La ciudad rosa

Desde la terraza de casi cualquiera de sus numerosísimos riads -casas típicas construidas en torno a un patio que, en su mayoría, han sido transformadas en recoletos hoteles- puede disfrutarse de la primera y más bella de las contracciones de Marrakech: la visión de la cordillera del Atlas emergiendo soberbia y elegante sobre un mar desértico, en el que se desdibujan las estilizadas palmeras.

Como comentábamos, los riads son, probablemente, la mejor opción para alojarse en esta ciudad, llena de muros rosáceos y verdes balconadas, donde la luz se refleja como si siempre atardeciera. En primer lugar, porque en ellos se encuentra un servicio personalizado que en la mayoría de los hoteles -salvo en algunos de súper lujo como la Mamounia, claro está- no se puede disfrutar. Además, están construidos siguiendo la arquitectura tradicional -muchos de ellos son auténticas joyas- y tienen la ventaja de estar situados en el centro de la urbe, constituyendo la mejor opción para fundirse por completo con el modo de vida marroquí.

Marrakech es una de las cuatro ciudades imperiales y tal es su importancia que de ella se deriva el nombre del propio país. Está repleta de callejuelas pintorescas, zocos y mercados; donde los olores, las fragancias y los rostros se entremezclan en un mar de color, potenciado por puestos de frutas y especias y, cómo no, por la cálida luz que todo lo inunda. El día a día de sus ciudadanos sigue siendo muy parecido al de antaño, aunque no se puede negar que la ciudad está volcada en el turismo, y aquí es donde surge una nueva contradicción: las viviendas más modestas y los mercados de barrio conviven puerta con puerta con resorts de lujo donde se ofrecen todas las comodidades; y es que, no en vano, la ciudad rosa ha sido siempre uno de los destinos favoritos de la jet set europea y, principalmente, española.

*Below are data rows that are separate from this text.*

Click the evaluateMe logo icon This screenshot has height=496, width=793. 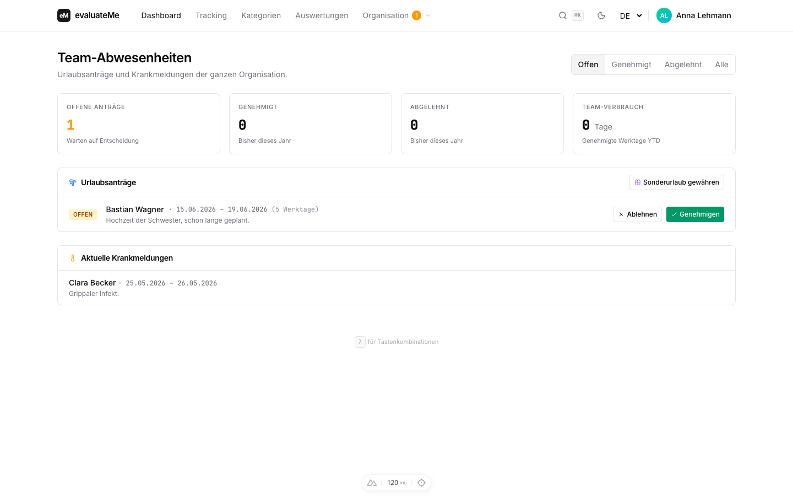coord(64,15)
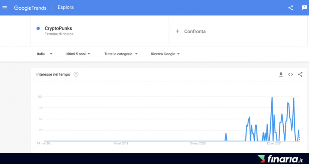Click the embed code icon
The width and height of the screenshot is (309, 164).
[x=291, y=74]
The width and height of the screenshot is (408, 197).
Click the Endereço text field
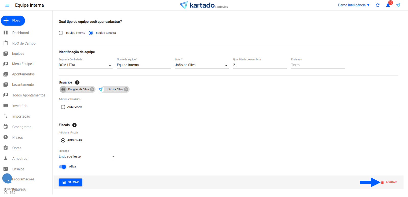click(x=318, y=65)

Bisutería, mobiliario (especialmente de madera, realizado en taracea), ungüentos caseros, objetos de cuero, alfombras o bellos textiles teñidos a mano son algunos de los objetos de deseo que encontramos en sus zocos; donde es posible tropezarse con un camello, mientras se contempla el bello espectáculo de las teñidoras, tintando en gigantes cubetas de agua coloreada las piezas textiles que más tarde se ponen a la venta. Otro espectáculo muy distinto -pero probablemente el más encantador que ofrece la ciudad- es el de la pintoresca plaza de Djmaa el Fná, un lugar de reunión donde se puede comprar, comer, hacerse un tatuaje, ver serpientes encantadas o escuchar leyendas tradicionales de la boca de profesionales cuentacuentos.

Sobre la vista del visitante siempre se alza el minarete de la mezquita de la Koutoubia, el emblema de la ciudad. Se trata de una espléndida construcción almohade, inspirada en la mezquita de Kairuán, que data del siglo XII y que sirvió a su vez, según cuentan, como modelo para los constructores de la Giralda de Sevilla. Como en todas las mezquitas de Marrakech no está permitida la entrada turística, por lo que el visitante tendrá que conformarse contemplando los sencillos juegos geométricos que adornan la elegante fachada del minarete.

Otros monumentos dignos de ser visitados son el suntuoso Palacio de Bahía, construido en el siglo XIX según el modelo andalusí; el Museo Dar Si Said, un palacete donde se exhiben piezas relacionadas con la cultura y el arte marroquí; los jardines de la Menara, donde los olivos se mezclan con la arquitectura y las montañas del Atlas reflejándose en la quietud del agua de su lago; o las tumbas Saadíes, una joya de la arquitectura funeraria del siglo XVI.

Barullo, regateo, elegante arquitectura, deliciosas comidas -como el cous cous o la pastilla- se funden en esta alegre ciudad, a medio camino entre el mar, la nieve y el desierto; donde parece que cualquier sueño es posible.